Enable the Computer Configuration/Policies/Administrative Templates/Network/Network Connectivity Status Indicator/Corporate Website Probe URL Group Policy setting in the Group Policy object for DirectAccess clients and configure it for the highly available intranet URL. For example, enable and configure the Corporate Website Probe URL setting with https://cweb.corp.contoso.com.
Note
If the name of the highly-available intranet Web site changes, you will have to update the Corporate Website Probe URL setting with the new URL.
You also need to add the IPv6 address for the infrastructure tunnel endpoint to the Computer Configuration/Policies/Administrative Templates/Network/Network Connectivity Status Indicator/Corporate Site Prefix List Group Policy setting in the Group Policy object (GPO) for DirectAccess clients. The IPv6 address for the infrastructure tunnel endpoint is configured in the Windows Firewall with Advanced Security connection security rule named DirectAccess Policy-ClientToDnsDc in the GPO for DirectAccess clients.
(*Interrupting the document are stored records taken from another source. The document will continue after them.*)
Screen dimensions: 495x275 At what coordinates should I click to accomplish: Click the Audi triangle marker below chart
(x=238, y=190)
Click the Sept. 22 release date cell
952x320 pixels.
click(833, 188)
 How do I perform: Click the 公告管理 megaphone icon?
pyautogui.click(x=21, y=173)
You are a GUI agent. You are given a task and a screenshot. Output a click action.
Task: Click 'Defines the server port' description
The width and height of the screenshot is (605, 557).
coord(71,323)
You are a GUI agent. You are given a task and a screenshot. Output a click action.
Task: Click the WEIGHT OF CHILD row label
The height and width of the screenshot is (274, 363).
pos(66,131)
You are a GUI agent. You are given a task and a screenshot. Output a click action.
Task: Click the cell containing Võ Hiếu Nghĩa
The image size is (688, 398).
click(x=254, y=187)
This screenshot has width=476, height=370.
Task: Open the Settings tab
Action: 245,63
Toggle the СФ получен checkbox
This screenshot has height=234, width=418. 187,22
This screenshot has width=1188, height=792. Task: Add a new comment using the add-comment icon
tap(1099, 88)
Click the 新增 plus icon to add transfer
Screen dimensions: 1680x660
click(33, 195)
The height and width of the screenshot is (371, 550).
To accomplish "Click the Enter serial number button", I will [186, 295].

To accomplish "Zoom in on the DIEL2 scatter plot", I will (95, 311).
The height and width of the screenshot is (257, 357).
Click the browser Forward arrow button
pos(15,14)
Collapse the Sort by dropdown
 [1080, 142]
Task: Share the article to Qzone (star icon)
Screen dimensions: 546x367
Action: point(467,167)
For more information, see Configure Corporate Connectivity Detection Settings in the DirectAccess Deployment Guide.
Note
If you use the Use local name resolution if the internal network DNS servers determined that the name does not exist or if the internal network DNS servers are not reachable and the DirectAccess client computer is on a private network option for local host name resolution, the Corporate Website Probe URL setting must be specified as a FQDN, rather than an unqualified, single-label name. If you use an unqualified, single-label name, corporate connectivity detection might incorrectly detect that corporate connectivity exists and diagnostics for DirectAccess can be affected.